The airline said: As a result of the unprecedented travel restrictions imposed by governments in response to the coronavirus pandemic and the implementation of national lockdowns across many European countries, easyJet
has, today, fully grounded its entire fleet of aircraft.
Over recent days easyJet has been helping to repatriate customers, having operated more than 650 rescue flights to date, returning home more than 45,000 customers.
The last of these rescue flights were operated on Sunday March 29. We will continue to work with government bodies to operate additional rescue flights as requested.
At this stage there can be no certainty of the date for restarting commercial flights. We will continuously evaluate the situation based on regulations and demand, and will update the market when we have a view.
Flight numbers have fallen to a trickle globally as international air travel responds to a collapse in demand and restrictions on movement – prompting requests for government support to secure the industry’s future prospects.
The UK government has ruled out a support package but promised to work with individual airlines should they seek help.
Scottish regional airline, Loganair, has indicated it will do just that.
EasyJet’s decision means it has parked all its 344 aircraft but has made planes available for additional support work should the government request help.
The company has seen the value of its shares dive by almost 60% in the year to date while Sky News revealed on Sunday that its founder, Sir Stelios Haji-Ioannou, was threatening to seek the removal of most of its board members unless it cancelled a £4.5bn aircraft order with Airbus.
EasyJet responded by saying it was working with suppliers to defer and reduce payments where possible including on aircraft expenditure.
It also said on Monday that the decision to ground its planes removes significant cost – adding that the group maintains a strong balance sheet.
The airline said it had worked collaboratively with the Unite union to reach the deal over cabin crew.

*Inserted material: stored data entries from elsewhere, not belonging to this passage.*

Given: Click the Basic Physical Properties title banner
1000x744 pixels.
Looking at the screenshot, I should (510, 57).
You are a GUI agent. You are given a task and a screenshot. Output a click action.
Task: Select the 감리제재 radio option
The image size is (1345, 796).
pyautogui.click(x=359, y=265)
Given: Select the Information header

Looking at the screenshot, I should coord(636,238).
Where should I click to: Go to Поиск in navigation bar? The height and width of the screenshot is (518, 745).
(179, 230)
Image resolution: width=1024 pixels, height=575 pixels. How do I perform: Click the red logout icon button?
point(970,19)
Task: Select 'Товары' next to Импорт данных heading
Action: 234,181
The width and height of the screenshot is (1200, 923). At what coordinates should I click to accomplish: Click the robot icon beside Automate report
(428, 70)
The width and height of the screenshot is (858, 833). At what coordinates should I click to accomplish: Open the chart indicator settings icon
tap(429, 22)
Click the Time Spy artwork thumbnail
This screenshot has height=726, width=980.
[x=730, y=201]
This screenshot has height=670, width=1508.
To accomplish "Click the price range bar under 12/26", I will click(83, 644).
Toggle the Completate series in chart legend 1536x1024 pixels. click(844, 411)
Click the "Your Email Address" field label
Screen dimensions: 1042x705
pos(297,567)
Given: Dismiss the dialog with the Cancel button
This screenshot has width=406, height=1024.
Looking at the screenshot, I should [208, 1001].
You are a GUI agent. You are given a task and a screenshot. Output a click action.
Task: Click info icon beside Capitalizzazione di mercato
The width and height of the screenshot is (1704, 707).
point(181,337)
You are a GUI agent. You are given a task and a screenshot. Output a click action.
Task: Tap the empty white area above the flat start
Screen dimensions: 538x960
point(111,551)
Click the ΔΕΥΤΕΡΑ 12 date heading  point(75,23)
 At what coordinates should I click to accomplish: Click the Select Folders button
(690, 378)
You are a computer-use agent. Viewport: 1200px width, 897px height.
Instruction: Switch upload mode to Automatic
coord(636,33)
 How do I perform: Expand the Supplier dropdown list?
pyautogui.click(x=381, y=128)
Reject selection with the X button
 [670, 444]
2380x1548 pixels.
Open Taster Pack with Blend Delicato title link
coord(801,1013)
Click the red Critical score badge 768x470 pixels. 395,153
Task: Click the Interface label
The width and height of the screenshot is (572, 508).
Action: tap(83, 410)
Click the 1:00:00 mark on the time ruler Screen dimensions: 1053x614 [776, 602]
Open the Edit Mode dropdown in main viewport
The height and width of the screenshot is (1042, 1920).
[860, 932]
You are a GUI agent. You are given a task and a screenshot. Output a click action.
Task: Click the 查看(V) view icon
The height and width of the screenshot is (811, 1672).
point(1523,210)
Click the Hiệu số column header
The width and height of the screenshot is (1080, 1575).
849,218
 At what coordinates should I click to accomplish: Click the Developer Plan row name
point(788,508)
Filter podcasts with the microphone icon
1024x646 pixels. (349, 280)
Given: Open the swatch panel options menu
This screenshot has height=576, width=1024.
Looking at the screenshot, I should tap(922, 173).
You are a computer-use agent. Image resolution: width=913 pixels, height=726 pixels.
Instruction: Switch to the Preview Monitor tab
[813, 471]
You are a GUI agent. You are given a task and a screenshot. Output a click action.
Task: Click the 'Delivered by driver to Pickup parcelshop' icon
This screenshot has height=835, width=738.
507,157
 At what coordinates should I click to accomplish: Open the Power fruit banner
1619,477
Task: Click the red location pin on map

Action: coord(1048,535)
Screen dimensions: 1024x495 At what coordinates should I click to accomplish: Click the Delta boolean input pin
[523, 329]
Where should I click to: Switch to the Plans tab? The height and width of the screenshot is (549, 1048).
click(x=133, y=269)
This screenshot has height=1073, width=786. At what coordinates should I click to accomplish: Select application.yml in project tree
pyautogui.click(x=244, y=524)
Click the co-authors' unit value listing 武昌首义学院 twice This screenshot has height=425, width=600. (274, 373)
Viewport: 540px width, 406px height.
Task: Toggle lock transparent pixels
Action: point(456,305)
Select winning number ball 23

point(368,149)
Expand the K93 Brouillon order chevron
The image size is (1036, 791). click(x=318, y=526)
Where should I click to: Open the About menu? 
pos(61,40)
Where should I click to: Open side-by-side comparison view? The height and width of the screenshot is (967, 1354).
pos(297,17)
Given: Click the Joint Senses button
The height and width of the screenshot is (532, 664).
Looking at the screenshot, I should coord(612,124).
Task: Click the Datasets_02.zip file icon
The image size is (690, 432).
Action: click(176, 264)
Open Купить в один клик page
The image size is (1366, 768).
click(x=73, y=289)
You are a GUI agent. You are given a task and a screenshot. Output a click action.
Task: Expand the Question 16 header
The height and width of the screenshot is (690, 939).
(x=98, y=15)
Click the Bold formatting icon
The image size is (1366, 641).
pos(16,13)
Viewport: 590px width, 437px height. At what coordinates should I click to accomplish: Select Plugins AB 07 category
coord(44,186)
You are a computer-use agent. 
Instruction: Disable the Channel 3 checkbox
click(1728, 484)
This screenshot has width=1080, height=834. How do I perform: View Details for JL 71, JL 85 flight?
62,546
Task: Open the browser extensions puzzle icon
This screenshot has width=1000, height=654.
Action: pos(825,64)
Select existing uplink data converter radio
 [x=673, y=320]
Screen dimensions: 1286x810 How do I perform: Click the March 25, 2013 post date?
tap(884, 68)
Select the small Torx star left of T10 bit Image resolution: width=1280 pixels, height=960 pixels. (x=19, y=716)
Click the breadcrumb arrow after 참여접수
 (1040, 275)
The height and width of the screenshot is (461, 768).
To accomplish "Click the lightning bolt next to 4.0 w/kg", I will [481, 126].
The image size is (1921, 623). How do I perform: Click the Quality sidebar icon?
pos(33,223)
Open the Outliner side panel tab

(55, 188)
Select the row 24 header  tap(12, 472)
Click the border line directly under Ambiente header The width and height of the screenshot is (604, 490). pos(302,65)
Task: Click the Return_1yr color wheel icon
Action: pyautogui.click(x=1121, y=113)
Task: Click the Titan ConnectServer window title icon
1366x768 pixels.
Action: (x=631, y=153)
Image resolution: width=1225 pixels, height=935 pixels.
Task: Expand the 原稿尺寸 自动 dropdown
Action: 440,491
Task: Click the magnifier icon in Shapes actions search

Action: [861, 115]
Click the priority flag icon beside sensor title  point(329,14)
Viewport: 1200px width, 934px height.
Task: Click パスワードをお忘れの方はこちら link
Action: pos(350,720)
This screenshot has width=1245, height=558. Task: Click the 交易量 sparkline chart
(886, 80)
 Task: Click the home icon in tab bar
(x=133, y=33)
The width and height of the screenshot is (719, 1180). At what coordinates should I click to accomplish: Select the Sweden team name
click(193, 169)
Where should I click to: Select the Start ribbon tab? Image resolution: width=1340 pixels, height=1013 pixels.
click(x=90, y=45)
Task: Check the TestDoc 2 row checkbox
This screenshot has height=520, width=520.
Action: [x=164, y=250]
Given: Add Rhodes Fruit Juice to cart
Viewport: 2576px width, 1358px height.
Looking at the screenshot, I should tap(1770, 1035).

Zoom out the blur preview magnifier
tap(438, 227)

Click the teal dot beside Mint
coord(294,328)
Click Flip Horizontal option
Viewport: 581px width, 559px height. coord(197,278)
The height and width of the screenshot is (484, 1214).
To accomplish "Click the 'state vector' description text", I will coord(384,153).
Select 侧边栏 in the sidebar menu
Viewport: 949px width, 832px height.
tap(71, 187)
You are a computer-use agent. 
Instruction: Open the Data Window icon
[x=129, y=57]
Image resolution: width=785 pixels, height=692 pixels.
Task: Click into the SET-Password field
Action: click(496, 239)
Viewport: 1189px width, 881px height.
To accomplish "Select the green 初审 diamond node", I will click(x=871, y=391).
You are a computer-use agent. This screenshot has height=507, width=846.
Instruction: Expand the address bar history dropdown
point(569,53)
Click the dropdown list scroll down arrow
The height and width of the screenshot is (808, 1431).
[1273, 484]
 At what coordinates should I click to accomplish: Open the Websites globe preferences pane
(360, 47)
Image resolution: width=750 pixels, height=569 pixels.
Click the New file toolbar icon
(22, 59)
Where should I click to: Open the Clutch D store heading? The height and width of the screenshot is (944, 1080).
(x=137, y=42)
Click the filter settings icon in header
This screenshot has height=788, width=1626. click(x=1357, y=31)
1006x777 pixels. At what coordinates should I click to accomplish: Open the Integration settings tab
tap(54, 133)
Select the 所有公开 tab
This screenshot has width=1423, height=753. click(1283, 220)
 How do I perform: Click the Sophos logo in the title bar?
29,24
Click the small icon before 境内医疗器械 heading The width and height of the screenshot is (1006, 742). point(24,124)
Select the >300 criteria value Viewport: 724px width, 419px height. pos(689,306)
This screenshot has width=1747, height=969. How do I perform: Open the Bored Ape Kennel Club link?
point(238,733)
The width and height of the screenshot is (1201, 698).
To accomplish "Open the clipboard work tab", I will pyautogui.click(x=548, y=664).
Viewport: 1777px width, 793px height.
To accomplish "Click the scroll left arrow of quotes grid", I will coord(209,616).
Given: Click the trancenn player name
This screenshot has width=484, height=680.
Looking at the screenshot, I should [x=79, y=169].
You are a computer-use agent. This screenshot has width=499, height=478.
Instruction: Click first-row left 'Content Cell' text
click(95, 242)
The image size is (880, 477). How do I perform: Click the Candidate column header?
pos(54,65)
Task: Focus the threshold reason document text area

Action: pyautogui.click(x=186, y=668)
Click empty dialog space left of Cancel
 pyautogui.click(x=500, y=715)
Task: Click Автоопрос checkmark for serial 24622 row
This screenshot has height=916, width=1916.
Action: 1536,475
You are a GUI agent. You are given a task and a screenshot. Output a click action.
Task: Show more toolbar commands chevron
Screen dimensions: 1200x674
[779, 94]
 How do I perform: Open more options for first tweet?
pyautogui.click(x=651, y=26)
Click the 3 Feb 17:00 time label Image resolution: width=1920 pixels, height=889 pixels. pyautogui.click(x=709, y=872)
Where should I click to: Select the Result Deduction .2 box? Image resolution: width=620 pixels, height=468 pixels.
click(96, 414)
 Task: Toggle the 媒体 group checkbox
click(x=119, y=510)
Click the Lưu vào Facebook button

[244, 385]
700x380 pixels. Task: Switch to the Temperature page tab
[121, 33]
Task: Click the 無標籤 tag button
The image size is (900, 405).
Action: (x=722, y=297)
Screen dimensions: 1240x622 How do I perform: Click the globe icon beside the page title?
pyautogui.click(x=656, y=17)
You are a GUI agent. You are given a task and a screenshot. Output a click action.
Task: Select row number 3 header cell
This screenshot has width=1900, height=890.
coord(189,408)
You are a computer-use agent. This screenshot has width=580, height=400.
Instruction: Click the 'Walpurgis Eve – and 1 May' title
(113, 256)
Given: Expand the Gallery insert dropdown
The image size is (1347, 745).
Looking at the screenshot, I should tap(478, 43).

The arrangement, effective from Wednesday, will see staff paid 80% of their average wage through the government’s job
retention scheme for two months.
EasyJet and Virgin Atlantic cabin crew have reacted to the slowdown in demand of recent weeks by volunteering to help the NHS at the Nightingale field hospitals being built.
It means they have, potentially, 13,000 people between them available.
Shares were down by more than 9% at one stage in early Monday deals.
Chief executive Johan Lundgren said: I am extremely proud of the way in which people across easyJet have given their absolute best at such a challenging time, including so many crew who have volunteered to operate rescue flights to bring our customers home.
We are working tirelessly to ensure that easyJet continues to be well positioned to overcome the challenges of coronavirus.